ТЕКСТ ДЛЯ ЧТЕНИЯ:
Старшая сестра Катя ушла в партизанский отряд. Оставшиеся старики, дети и матери прятались в лесу, так как молва доносила о зверствах фашистов: там всю деревню спалили, там повесили для устрашения на сельской площади партизан, там выпороли стариков за непослушание. Жизнь становилась страшной и непонятной.
Как прожили год — плохо помню. Мама ругалась, если мы от дома далеко уходили. Потом, помню, мы бежали в лес, хотели спрятаться, но туда пришли немецкие солдаты с собаками и всех нас посадили в большие грузовики и куда-то повезли. Это было время, когда начали жать рожь, а мы, детвора, помогали взрослым. Мне было 9 лет, многого не понимала, но детская память, как губка, все впитывала.

Записи из набора данных для указания:
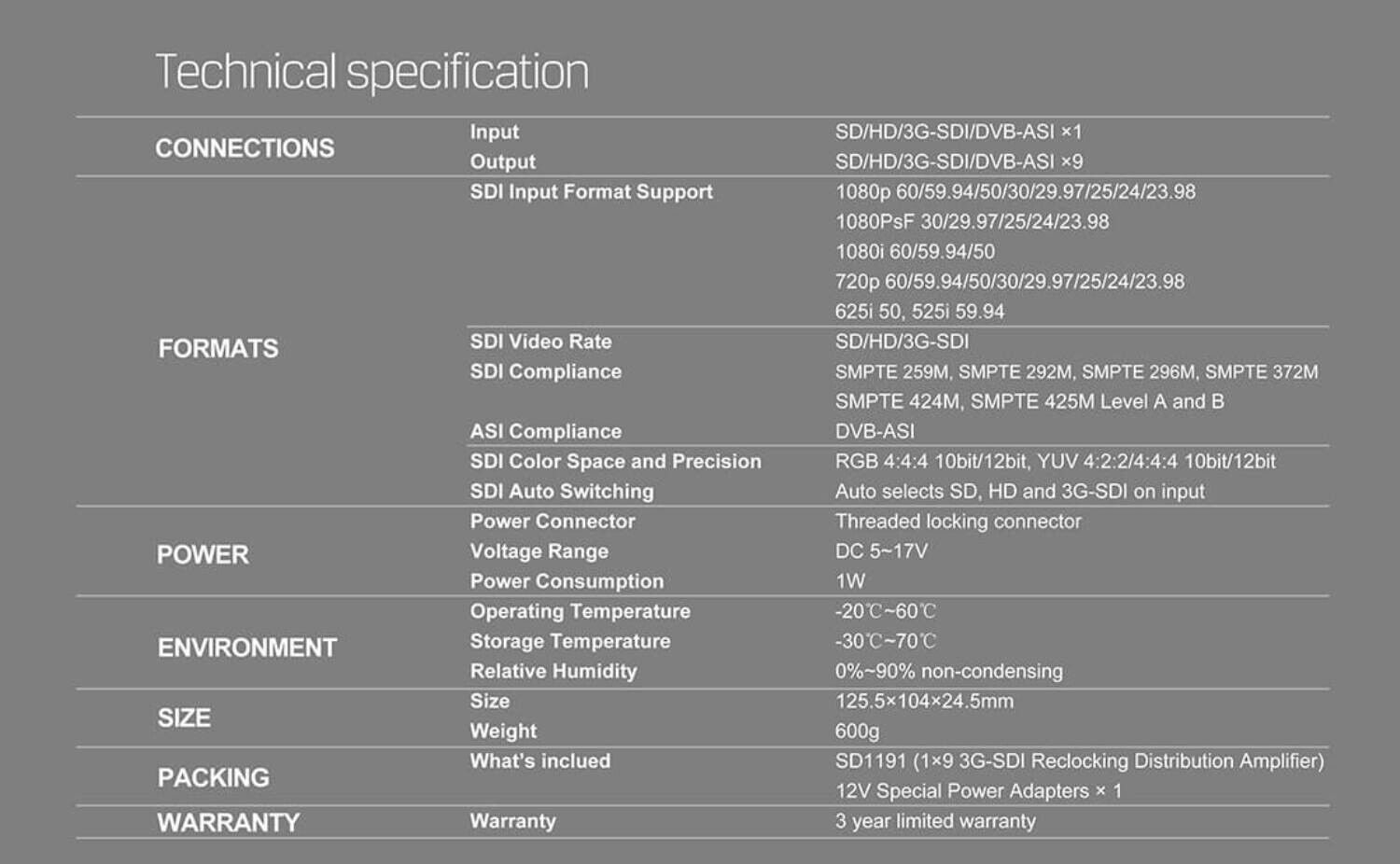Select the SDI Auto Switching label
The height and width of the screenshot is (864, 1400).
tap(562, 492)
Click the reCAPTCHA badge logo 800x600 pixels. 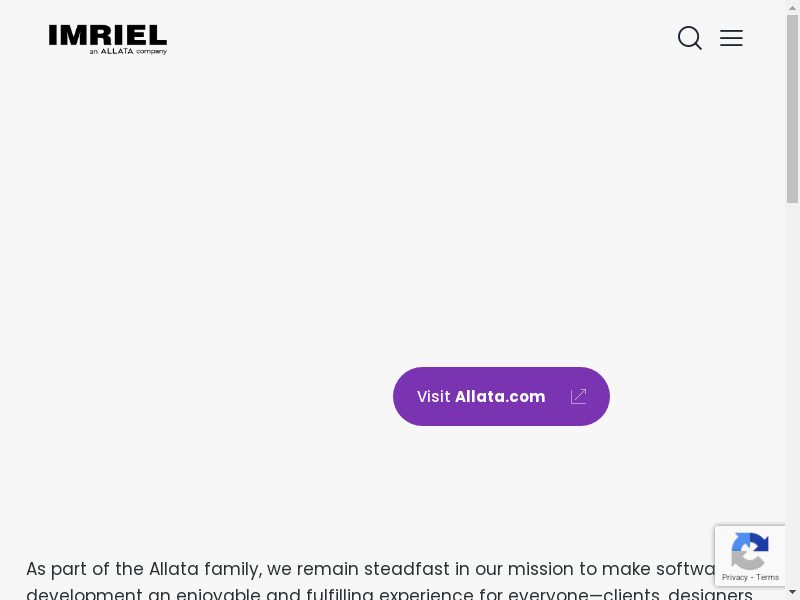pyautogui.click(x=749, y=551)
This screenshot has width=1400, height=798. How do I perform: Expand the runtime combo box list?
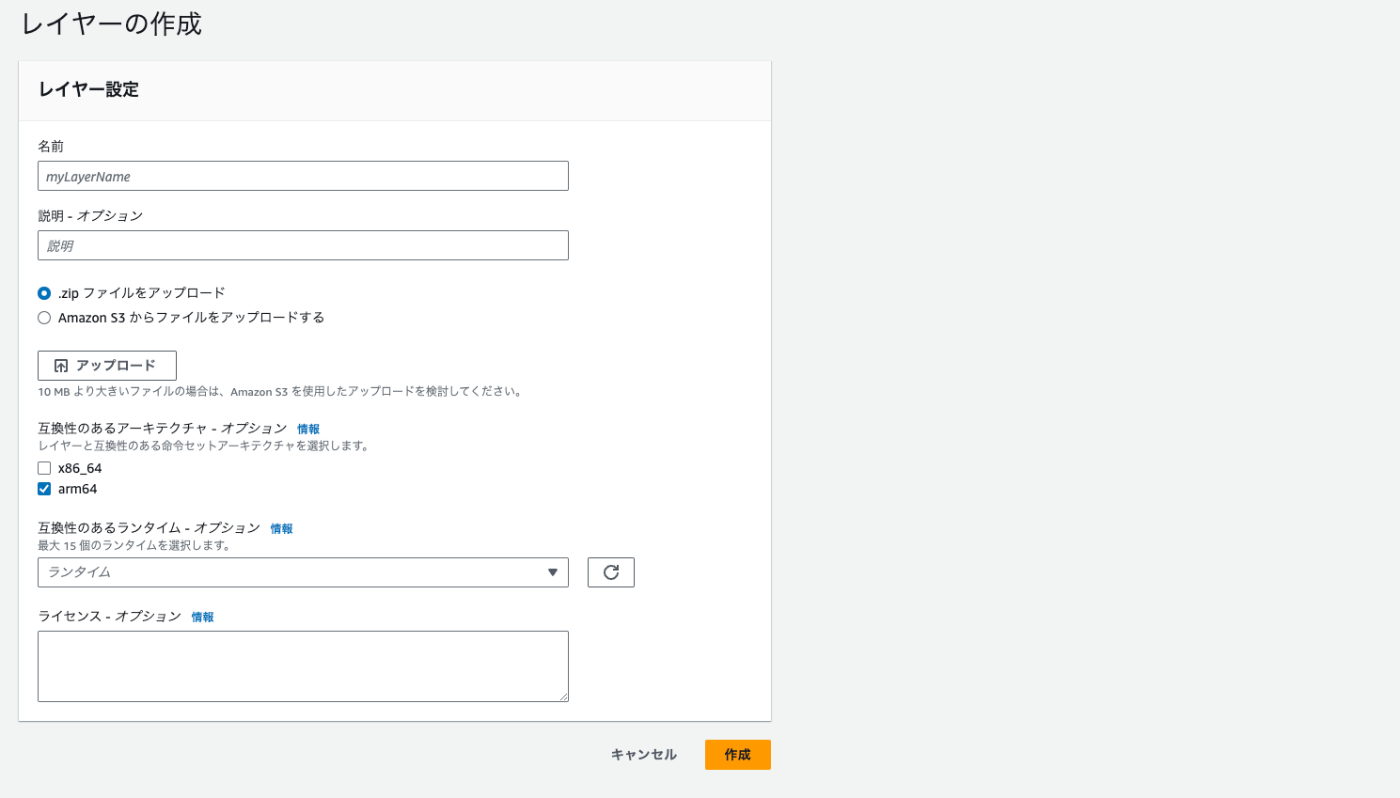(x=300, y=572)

УСЛОВИЕ ЗАДАЧИ:
Пожалуйста, ответьте по тексту для чтения: куда ушла старшая сестра Катя? Записи здесь не понадобятся.

РЕЗУЛЬТАТ:
В партизанский отряд.